Part 54 published on 01/05/16
Owner awarded damages for corporation’s slow repairs
An owner sued the condominium corporation for damages suffered as a result of the condominium corporation’s failure to address water penetration with reasonable haste. The owner was successful. The Court said:
If one examines the whole history and does not approach the facts incrementally, what emerges is that YCC 340 has had a known water penetration problem for over thirty years and has not fixed the problem. This is patently not reasonable. Even if one ignores YCC 340’s state of knowledge acquired before 2010 about the existence of a water penetration problem, the stark fact emerges that Mrs. Bird and Mr. Ryan advised YCC 340 about the water infiltration problem in April 2010 and repeatedly thereafter, but it took YCC 340 until November2014 (4.5 years) to effect repairs that appear so far to have arrested the water infiltration problem and another year to remediate the presence of mould.
The Court awarded the owner $69,691.39, broken down as follows:
- $37,457.07 – common area expenses for the condominium unit for 2011 – 2015
- $7,456.84 – municipal realty taxes for the condominium unit for 2011 – 2015
- $3,780.00 – gas mileage expense for medical appointments 2011 – 2015 (28 trips)
- $5,997.48 – legal expense (for legal services prior to the court proceedings)

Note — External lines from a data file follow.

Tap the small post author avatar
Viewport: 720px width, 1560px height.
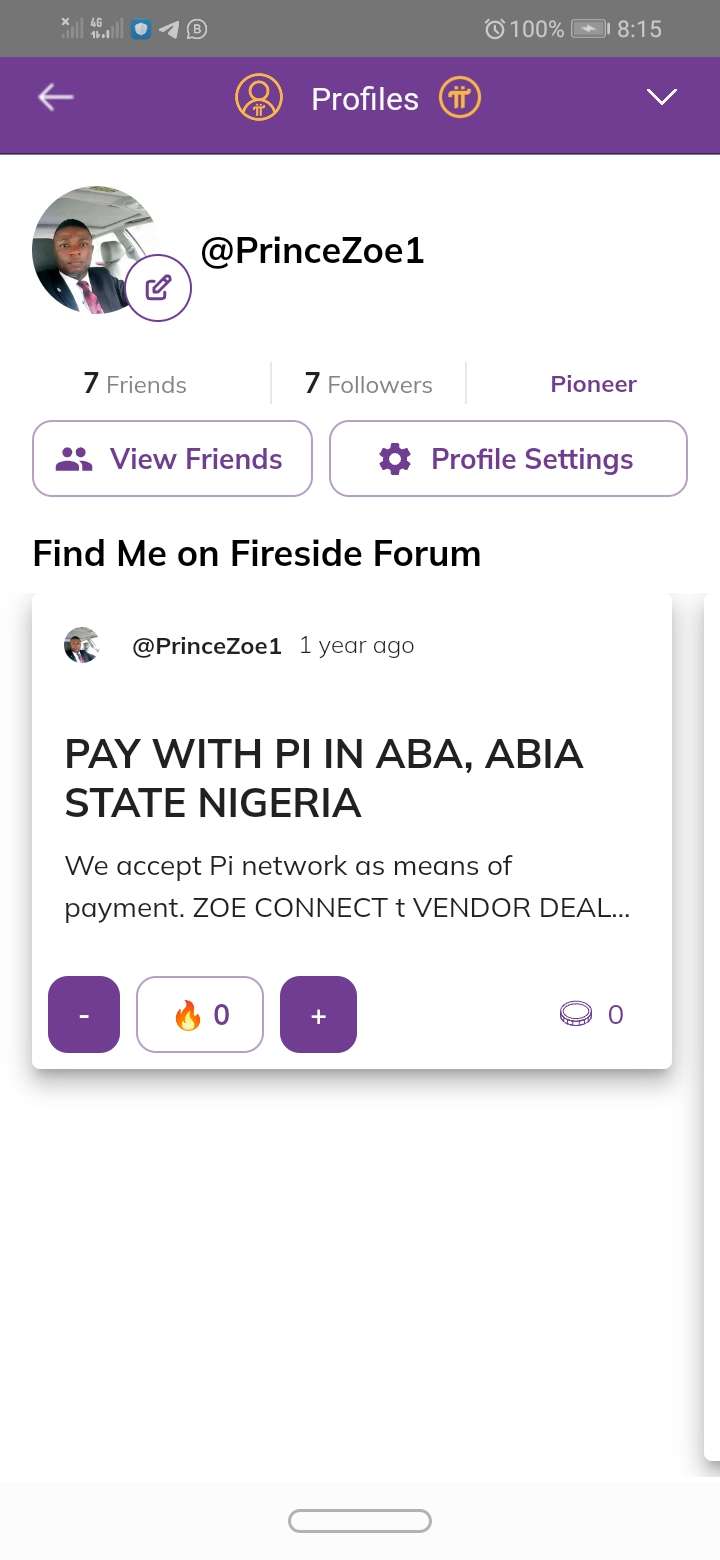tap(82, 646)
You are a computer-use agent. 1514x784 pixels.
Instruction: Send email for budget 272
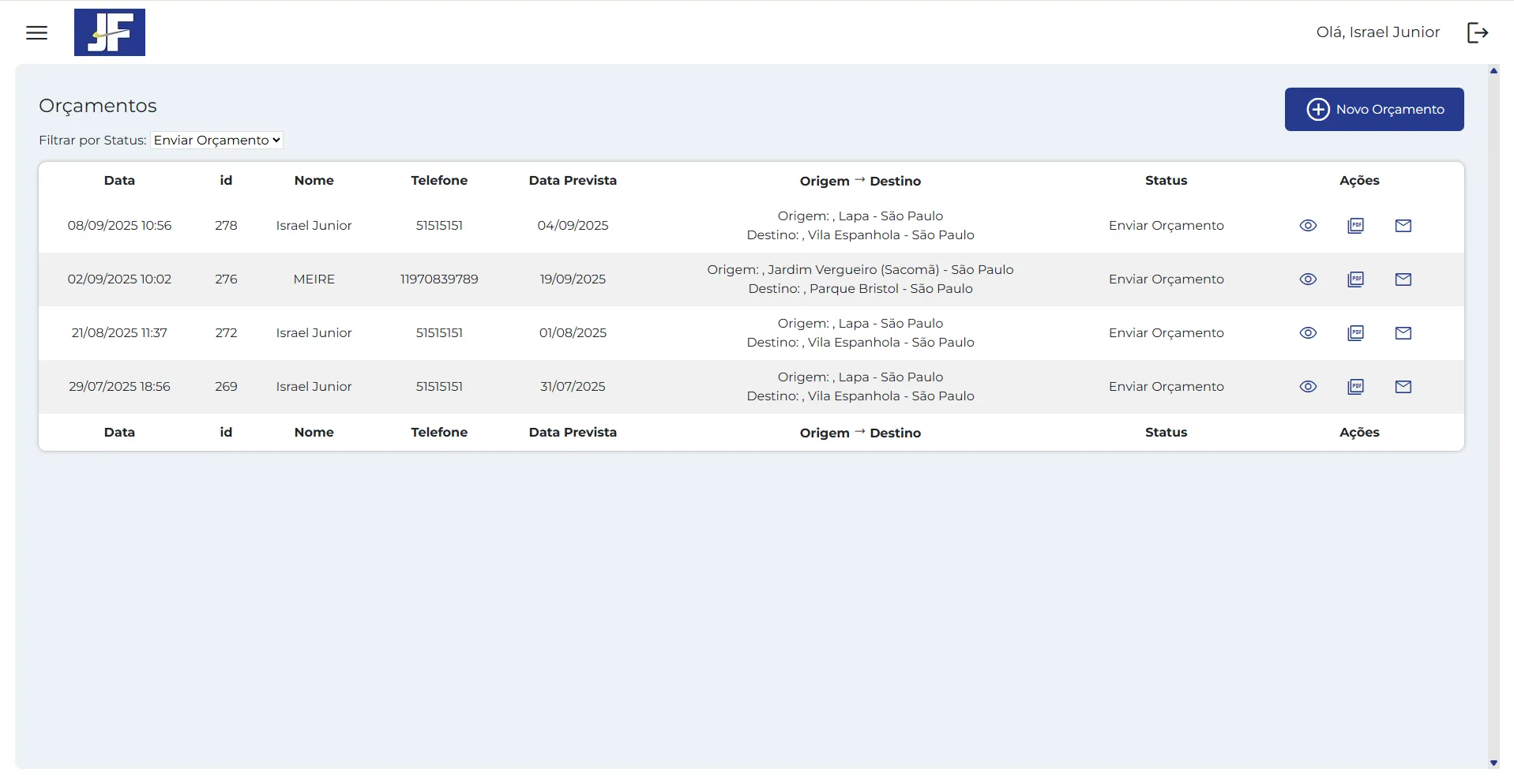1403,333
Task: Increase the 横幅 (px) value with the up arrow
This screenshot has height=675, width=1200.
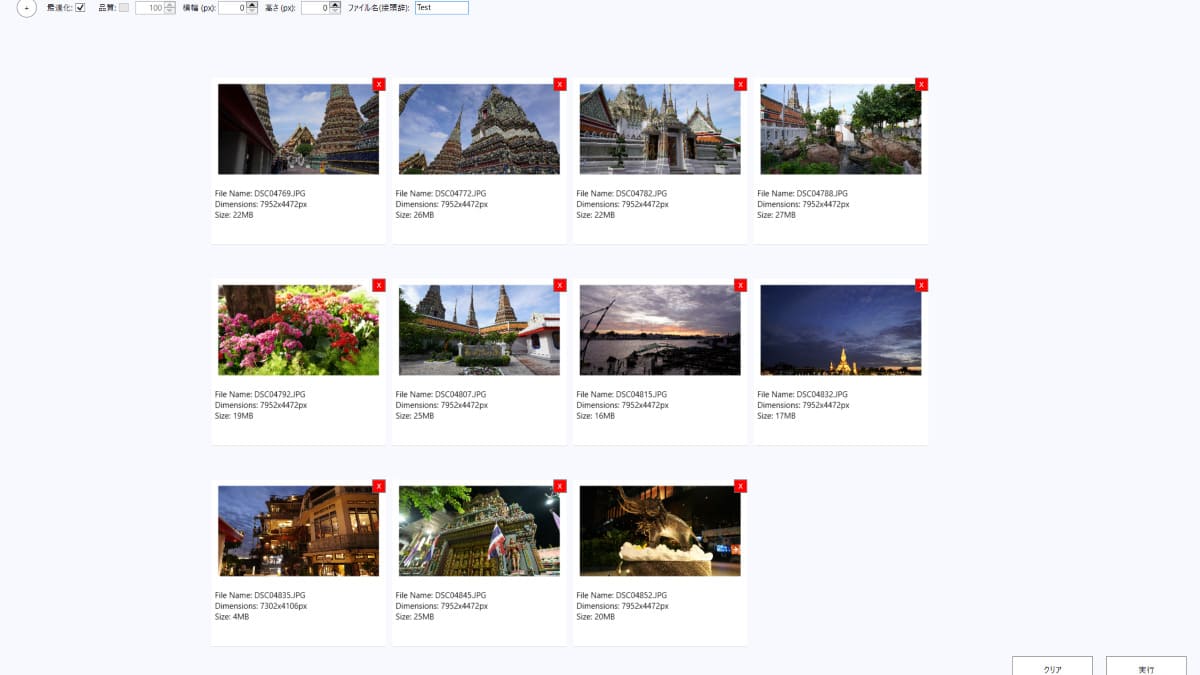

- $15,0000 – for repairs to the interior of the condominium unit
The water damage had forced the owner to move to his farm property, far from the condominium. In short, he was not able to make use of his condominium unit. The Court said:
Mr. Ryan’s quiet enjoyment of his Unit has been disrupted and he was unable to enjoy the benefits of ownership. The expense he incurred for common area expenses and for municipal realty taxes was a wasted expense.
…
Mr. Ryan, however, is not entitled to recover his $20,000 claim for utilities and maintenance expenses for the farm property. These expenses were not wasted, and it would be double counting to make an award on this account. He is also not entitled to recover his claim for the $4,206.24 special assessment, which is or will be used to effect repairs to the condominium buildings. As a unit holder, Mr. Ryan remains obliged to pay this expense, which will be for his benefit.
The Court did not award the owner damages for mental distress (because he proved no loss under that head of damages).
Although the Court found that YCC 340 had breached its repair obligations, the Court did not find any oppression. The Court said: “Oppressive conduct is coercive, harsh, harmful, or an abuse of power”, and may also include “unfairly prejudicial conduct” or “conduct that unfairly disregards the interests of the claimant”. The Court said that, in this case, the corporation’s conduct was “ineffective until recently but it was not abusive or oppressive”.
The Court also said that mandatory mediation/arbitration did not apply to this claim, at least in part because the owner had included a claim for oppression under section 135 of the Condominium Act.